Short task — In the film summary, at which studios was the 1953 film shot?

Selected text —

Hocuspocus () is a 1953 West German comedy crime film directed by Kurt Hoffmann and starring Curt Goetz, Valerie von Martens (his wife) and Hans Nielsen. Based on Goetz's own play from 1926 and on the first movie of 1930 of which an English-language version was made at the same time, it was remade in 1966 in color as Hocuspocus.

It was shot at Göttingen Studios. The film's sets were designed by the art director's Kurt Herlth and Hermann Warm.

Plot 

After the unsuccessful painter Hilmar Kjerulf has supposedly died, interest in his paintings rises significantly. One of his worshippers is the President of the criminal court, who has to trial over his soft-spoken widow Agda Kjerulf. She is accused of having drowned her husband in a lake and simply defends herself by remaining silent or theatrically dropping unconscious. A mysterious person warns the court president several times that somebody wants to kill him on a certain date, and the supposed victim calls for his friend and lawyer, Mr. Graham, to come for support. The mysterious visitor shows up, revealing his identity as Peer Bille, son of a famous circus artist and manager, and demonstrates some false evidences pointing to Mr. Graham plotting to kill his friend. He reveals that proof to be sleight of hand "hocuspocus" and insists the court president to treat evidence, especially evidence concerning his recent courtcase, as critic as possible. The next day in court the President learns, that attourney Peer Bille has taken over the defence of Mrs. Kjerulf because her lawyer has stepped down. Bille and the state attorney try to reconstruct the last day of the late painter. Bille can make some points but confusion rises, when witness Kiebutz testifies that Mrs. Kjerulf has received conjugational visit from a man right after the supposed death of Mr. Kjerulf. Eventually Mr. Graham is allowed to investigate and succeeds in proving Peer Bille to be much more than a counsellor for Mrs. Kjerulf. As tides turn against Bille, he and his accomplice reveal the whole plot and the real reason, how and why painter Hilmar Kjerulf died but actually has not died at all.

Data shown —
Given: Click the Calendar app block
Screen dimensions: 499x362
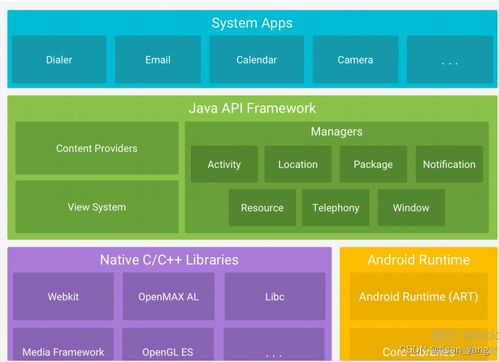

...

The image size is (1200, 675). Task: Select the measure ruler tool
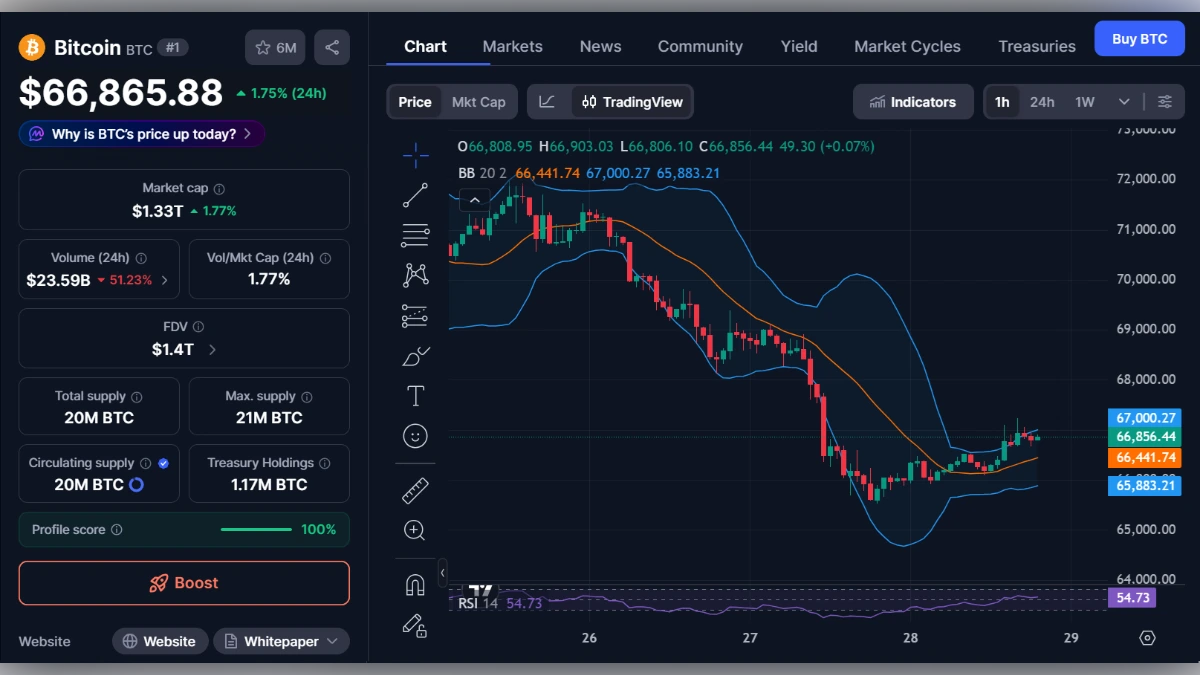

Output of the task — Göttingen Studios.